── Extract to read
Last Friday, December 11, 2015 the Ateneo de Naga University Press launched Learnings. It is a book that will probably be my last. While I consider the four previous books I wrote uniquely important, Learnings is different because it will challenge the readers to think and look hard at how life should be lived.

The book is a compilation of essays that I carefully selected from a collection of articles that I have written during the last thirty-five years. Many of these articles appeared in various newspapers and magazines.

A few of the articles appeared in my previous book Life As I See It. I included these articles because of my continually evolving view that some of life’s lessons are constant and timeless. In fact, every time I read them, I always learn something new and different. They continue to communicate fascinating insights into the challenges of living life to the fullest.

The articles in this book are the results of my reflections. The people are real. The events are real. The circumstances are real. I hope these reflections will trigger something in the readers’ minds that will lead them to ask questions and develop their own conclusions in the process.

The book is grouped into three sections and the articles in each section are chronologically arranged. Every article imparts a lesson that may vary for each reader.
────
== Exercise requirements ==
A – In the book announcement, over how many years were the collected articles written?
B – Rewrite the paragraph of the book announcement that begins "A few of the articles appeared" in fewer words, keeping its main facts.
── Data
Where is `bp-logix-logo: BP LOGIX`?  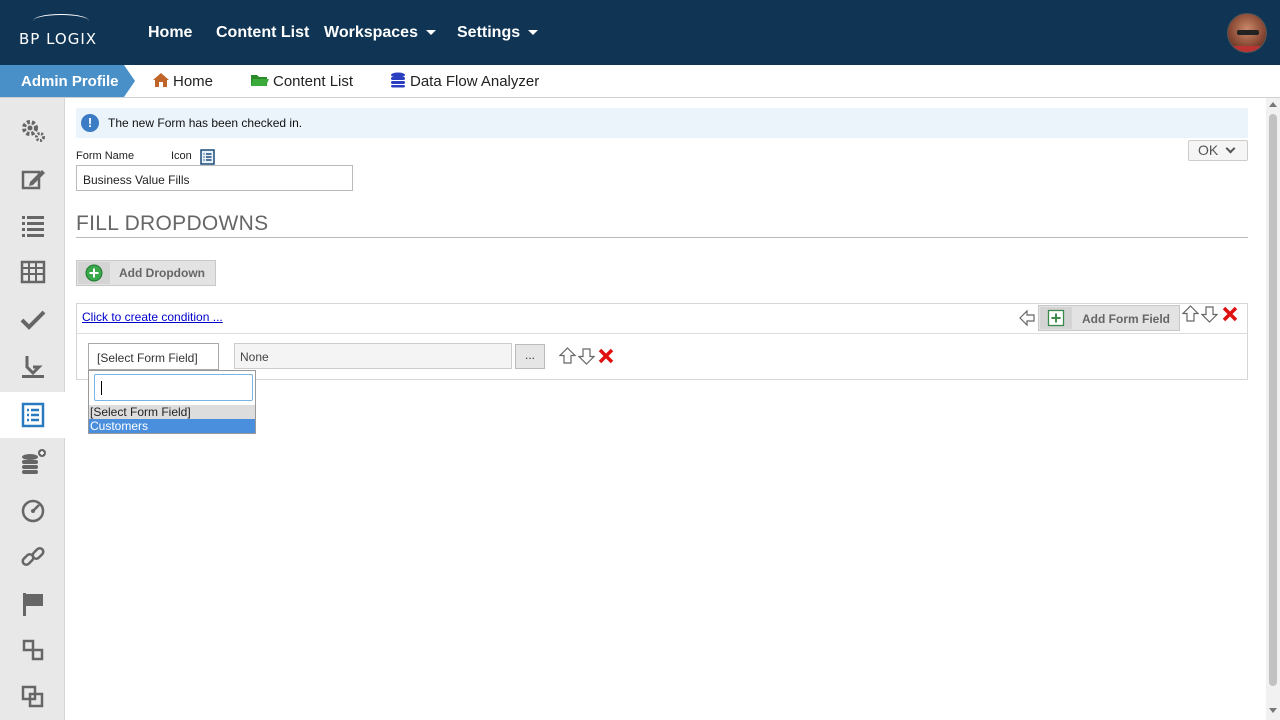 bp-logix-logo: BP LOGIX is located at coordinates (58, 31).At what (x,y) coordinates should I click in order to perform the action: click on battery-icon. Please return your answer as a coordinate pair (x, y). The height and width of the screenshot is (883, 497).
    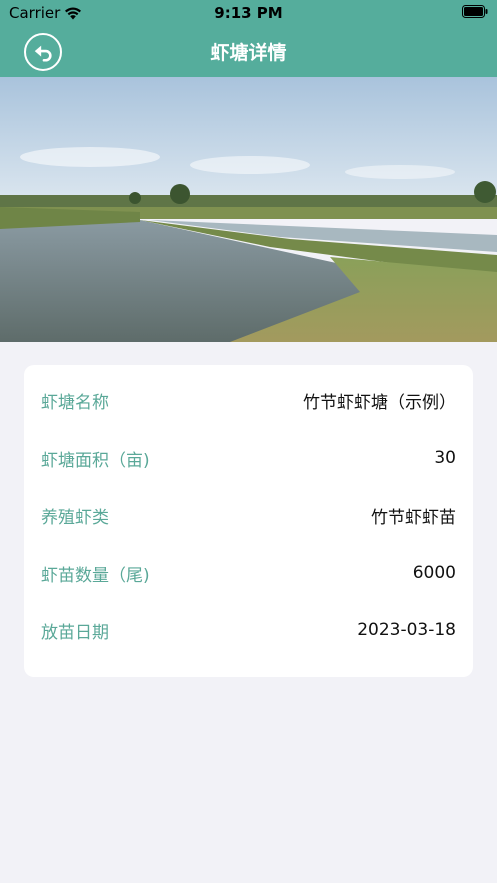
    Looking at the image, I should click on (475, 12).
────
== Results for the exercise ==
A – Thirty-five years.

B – Some articles first appeared in the earlier book Life As I See It. They were included because the writer's evolving view holds that some of life's lessons are constant and timeless. Each rereading still teaches something new, and the articles keep offering insights into the challenges of living life to the fullest.